§ **What you will do**
Copy out every line of the records in which "Read" can be found.

§ **Stored data entries**
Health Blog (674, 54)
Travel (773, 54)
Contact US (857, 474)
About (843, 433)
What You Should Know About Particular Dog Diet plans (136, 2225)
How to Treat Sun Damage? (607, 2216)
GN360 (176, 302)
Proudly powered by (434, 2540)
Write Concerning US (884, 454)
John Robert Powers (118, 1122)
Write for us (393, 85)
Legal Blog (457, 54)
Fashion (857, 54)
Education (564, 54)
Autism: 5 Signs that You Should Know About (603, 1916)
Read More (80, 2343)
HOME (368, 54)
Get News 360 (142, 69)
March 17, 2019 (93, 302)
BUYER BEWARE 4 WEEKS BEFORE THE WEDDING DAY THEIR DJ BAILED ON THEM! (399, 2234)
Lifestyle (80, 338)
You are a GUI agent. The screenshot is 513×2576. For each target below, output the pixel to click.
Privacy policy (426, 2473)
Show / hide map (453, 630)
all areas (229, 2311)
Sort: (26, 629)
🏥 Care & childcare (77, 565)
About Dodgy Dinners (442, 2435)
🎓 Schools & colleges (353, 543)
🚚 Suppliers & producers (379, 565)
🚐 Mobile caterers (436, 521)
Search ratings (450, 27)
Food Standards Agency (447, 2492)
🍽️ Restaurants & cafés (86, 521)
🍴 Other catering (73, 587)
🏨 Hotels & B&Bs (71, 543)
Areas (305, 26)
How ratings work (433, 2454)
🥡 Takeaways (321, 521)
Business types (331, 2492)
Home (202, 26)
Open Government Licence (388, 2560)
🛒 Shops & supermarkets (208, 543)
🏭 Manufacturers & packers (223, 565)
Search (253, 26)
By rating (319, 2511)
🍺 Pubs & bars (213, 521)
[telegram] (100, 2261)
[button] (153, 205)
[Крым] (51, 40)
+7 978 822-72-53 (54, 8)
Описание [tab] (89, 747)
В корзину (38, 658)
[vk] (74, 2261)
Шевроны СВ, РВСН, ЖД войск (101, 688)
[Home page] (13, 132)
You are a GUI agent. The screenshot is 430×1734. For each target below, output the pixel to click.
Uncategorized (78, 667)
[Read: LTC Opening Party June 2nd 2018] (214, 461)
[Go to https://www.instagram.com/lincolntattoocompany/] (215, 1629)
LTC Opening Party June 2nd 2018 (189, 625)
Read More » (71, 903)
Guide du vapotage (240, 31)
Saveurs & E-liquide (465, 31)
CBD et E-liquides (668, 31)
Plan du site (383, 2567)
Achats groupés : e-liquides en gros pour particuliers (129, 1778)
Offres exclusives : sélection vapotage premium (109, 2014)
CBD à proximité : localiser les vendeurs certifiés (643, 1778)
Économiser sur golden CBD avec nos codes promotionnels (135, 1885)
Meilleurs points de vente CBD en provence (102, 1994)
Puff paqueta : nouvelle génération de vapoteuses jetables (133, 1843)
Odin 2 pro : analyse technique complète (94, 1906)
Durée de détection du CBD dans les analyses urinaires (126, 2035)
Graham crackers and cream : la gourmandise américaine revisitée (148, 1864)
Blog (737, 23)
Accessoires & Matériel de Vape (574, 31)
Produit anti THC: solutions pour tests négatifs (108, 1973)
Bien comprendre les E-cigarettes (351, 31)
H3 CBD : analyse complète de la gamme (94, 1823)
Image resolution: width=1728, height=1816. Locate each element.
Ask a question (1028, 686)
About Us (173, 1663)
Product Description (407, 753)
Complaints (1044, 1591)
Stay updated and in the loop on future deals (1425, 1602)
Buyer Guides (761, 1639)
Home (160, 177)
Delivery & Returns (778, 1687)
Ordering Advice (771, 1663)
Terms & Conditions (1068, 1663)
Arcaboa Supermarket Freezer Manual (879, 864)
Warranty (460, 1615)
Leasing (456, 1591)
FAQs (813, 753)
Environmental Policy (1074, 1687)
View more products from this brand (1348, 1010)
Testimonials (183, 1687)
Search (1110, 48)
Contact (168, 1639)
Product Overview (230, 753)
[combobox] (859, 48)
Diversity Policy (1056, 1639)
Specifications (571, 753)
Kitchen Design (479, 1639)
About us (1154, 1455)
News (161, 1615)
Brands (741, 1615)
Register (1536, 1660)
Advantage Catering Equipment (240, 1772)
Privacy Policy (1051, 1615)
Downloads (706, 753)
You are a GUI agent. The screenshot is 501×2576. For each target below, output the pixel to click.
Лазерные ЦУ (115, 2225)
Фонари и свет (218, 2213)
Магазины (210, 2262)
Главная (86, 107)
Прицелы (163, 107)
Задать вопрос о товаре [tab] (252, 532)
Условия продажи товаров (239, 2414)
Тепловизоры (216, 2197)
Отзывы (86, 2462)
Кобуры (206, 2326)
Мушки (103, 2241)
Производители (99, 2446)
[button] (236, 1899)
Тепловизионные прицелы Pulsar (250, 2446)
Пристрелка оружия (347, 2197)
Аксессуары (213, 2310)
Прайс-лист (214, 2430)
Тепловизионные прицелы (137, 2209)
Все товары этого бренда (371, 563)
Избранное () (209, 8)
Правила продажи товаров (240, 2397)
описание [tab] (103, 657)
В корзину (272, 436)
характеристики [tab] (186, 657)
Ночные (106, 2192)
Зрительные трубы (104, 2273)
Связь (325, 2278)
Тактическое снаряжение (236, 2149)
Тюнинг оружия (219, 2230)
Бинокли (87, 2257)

§ **Solution to the problem**
Read More (80, 2343)
[Read: LTC Opening Party June 2nd 2018] (214, 461)
Read More » (71, 903)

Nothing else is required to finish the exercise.